In designing a new independent living community — Allegro Dadeland in Miami — StudioSIX5 “sought to create a luxurious hospitality vibe” through a mix of contemporary and transitional elements, elaborate features and statement pieces, and a curated art collection. One particular piece was at the entry and concierge desk, which incorporated backlit panels placed in front of carefully places sconces.
McLain and Jablonski both are proponents of digitally printed wall coverings that can help create a biophilic design to bring large imagery into the space to create a connection to people, places and ownership branding within facilities all while protecting the building.
“Natural light can add a ‘wow’ factor,” says Chelsea Rolf, interior designer for Medline. “Not only do more windows allow more light to enter, it allows for easier wayfinding along corridors, reduced electricity usage for lighting that may otherwise be turned on during the day, and may even increase the mental and emotional state of the residents,” she adds.
A few words of caution
Avoid outdated motifs and themes, the experts say.

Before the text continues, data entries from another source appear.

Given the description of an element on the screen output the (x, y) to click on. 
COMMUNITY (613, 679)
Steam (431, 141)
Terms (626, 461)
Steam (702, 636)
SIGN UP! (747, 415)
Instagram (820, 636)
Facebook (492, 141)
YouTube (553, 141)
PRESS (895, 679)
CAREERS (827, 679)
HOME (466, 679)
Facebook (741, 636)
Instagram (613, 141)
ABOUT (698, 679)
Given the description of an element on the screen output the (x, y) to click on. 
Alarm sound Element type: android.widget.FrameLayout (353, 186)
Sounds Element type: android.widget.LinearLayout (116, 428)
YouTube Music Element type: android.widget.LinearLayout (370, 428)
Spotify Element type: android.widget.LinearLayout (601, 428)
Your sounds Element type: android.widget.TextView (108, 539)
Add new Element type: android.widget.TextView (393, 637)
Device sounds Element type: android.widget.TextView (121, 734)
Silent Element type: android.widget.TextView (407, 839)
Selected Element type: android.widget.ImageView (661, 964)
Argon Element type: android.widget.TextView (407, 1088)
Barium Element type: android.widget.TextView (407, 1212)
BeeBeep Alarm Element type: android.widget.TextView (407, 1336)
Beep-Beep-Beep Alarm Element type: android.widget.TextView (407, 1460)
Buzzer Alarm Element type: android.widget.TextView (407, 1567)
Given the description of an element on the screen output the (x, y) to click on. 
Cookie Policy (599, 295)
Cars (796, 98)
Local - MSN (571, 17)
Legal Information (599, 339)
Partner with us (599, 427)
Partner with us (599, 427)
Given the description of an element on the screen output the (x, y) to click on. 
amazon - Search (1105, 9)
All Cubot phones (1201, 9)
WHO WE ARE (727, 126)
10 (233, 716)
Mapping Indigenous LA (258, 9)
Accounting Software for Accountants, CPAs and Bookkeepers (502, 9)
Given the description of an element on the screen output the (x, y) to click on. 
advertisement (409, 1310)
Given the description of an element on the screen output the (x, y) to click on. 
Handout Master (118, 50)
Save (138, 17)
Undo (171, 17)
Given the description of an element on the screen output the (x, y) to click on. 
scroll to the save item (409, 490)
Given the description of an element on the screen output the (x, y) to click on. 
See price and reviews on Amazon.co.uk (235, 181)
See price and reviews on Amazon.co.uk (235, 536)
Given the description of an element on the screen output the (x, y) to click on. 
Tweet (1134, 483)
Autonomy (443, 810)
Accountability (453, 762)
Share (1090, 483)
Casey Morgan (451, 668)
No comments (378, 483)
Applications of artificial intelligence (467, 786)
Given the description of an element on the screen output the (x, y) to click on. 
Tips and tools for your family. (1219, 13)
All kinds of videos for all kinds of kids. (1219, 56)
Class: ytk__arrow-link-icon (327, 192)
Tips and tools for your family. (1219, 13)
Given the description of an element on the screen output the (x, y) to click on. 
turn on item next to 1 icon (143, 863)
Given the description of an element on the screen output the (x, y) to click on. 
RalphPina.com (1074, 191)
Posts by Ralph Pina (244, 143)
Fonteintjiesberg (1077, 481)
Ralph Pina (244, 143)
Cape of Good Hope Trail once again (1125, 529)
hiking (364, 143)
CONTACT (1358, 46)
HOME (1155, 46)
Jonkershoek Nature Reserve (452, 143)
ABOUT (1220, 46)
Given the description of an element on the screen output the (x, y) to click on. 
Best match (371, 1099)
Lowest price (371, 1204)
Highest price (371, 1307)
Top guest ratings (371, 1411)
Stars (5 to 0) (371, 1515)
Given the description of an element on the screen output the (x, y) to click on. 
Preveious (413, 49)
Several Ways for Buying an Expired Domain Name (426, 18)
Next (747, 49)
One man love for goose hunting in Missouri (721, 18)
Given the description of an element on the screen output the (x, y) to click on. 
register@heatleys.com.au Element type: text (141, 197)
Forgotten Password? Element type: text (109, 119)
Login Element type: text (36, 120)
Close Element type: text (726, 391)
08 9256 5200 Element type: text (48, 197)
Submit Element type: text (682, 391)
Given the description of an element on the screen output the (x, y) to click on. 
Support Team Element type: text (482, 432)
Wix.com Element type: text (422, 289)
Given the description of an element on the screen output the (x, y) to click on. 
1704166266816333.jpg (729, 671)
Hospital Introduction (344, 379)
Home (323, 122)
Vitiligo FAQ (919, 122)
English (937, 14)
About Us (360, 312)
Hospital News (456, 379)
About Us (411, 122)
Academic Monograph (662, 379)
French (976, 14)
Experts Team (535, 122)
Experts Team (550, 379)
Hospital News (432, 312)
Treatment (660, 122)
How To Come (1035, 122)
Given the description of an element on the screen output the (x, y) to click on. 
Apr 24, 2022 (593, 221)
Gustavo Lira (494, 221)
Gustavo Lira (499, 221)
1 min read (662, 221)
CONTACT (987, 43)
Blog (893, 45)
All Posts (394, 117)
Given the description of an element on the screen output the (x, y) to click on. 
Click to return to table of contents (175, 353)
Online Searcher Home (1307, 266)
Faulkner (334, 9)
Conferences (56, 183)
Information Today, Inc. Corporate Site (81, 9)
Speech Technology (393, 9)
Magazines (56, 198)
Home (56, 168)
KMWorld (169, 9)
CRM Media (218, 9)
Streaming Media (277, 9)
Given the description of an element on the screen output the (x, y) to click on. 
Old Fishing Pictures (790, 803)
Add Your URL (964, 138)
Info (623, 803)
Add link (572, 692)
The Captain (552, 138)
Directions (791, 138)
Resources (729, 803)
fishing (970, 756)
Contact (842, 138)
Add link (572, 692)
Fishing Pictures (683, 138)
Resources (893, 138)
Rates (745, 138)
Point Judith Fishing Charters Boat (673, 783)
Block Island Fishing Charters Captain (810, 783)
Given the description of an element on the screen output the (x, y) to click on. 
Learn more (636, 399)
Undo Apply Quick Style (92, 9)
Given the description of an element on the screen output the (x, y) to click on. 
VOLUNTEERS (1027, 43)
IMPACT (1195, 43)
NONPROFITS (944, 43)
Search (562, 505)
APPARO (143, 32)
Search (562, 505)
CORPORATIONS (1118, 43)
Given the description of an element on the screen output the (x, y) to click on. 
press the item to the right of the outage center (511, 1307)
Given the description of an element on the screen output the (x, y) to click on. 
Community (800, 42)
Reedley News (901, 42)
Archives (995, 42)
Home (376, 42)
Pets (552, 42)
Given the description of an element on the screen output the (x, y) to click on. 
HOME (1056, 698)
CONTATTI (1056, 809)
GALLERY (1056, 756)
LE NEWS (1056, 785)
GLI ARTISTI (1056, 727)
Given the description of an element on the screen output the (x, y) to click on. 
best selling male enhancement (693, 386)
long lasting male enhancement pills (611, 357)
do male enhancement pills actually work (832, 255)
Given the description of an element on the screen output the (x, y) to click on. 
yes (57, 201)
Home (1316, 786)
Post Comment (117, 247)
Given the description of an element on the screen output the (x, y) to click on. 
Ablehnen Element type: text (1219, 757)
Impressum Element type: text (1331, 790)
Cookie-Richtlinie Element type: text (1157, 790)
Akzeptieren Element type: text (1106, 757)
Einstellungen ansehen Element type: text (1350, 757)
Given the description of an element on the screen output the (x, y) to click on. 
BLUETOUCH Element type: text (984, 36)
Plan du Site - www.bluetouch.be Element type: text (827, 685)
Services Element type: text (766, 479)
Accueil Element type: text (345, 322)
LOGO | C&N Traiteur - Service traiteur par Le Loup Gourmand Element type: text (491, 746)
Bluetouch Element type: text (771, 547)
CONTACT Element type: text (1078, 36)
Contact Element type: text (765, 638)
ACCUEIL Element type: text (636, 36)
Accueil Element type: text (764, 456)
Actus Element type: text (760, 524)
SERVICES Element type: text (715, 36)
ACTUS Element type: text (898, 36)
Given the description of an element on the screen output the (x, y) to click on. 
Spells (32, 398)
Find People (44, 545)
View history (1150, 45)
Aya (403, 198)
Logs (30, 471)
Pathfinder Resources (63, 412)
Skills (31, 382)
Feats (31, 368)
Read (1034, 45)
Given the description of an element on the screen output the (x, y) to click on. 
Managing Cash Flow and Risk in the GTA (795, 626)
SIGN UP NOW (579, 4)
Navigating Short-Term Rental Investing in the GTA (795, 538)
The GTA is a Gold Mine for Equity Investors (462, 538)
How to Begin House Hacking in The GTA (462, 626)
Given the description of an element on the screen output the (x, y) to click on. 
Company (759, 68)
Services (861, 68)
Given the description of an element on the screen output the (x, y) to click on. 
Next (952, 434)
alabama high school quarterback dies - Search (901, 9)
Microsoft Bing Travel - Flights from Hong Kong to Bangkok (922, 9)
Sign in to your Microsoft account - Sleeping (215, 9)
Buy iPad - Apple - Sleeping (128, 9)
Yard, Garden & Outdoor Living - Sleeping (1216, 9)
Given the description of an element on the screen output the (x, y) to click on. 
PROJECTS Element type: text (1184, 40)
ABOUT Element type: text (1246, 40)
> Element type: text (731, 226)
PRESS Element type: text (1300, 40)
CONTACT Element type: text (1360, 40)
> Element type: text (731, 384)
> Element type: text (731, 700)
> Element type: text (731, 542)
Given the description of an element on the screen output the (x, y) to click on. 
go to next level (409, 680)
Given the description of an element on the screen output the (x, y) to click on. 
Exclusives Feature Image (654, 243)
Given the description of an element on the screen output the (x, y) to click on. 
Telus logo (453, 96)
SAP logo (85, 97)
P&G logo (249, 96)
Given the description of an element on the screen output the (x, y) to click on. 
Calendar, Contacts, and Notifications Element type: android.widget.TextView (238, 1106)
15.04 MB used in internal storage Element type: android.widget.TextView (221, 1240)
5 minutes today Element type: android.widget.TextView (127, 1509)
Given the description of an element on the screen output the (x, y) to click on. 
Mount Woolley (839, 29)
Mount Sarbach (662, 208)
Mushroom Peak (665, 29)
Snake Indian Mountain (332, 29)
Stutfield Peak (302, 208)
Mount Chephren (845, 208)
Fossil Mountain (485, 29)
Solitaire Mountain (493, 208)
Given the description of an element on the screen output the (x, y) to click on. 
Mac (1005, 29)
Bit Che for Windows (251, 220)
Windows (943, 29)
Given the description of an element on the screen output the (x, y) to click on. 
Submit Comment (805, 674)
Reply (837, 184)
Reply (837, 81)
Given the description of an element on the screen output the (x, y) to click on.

Few things set off more silent alarms in a prospective resident’s head than a design effort that got carried away with an obvious fad that had an appeal that faded fast. (One example may be the southwestern motif of the mid-1980s.) “Trends change, so providing timeless pieces that appeal to the masses and can be pushed to the current trend through use of accessories such as pillows, cushions and throws is the way to go,” D’Addario Martinez advises. Adds Avila-Torio, “It becomes more important that the design team also have a sense of how long the proposed palette can carry the community in the upcoming years.”
Don’t get carried away. An overly themed senior living community become stale very quickly, says Joyce Raedel, an interior designer for THW. “It’s best to create good bones for the space, with architectural finishes that can stand the test of time, then built another layer of design, with some features that add an element of surprise and interest.”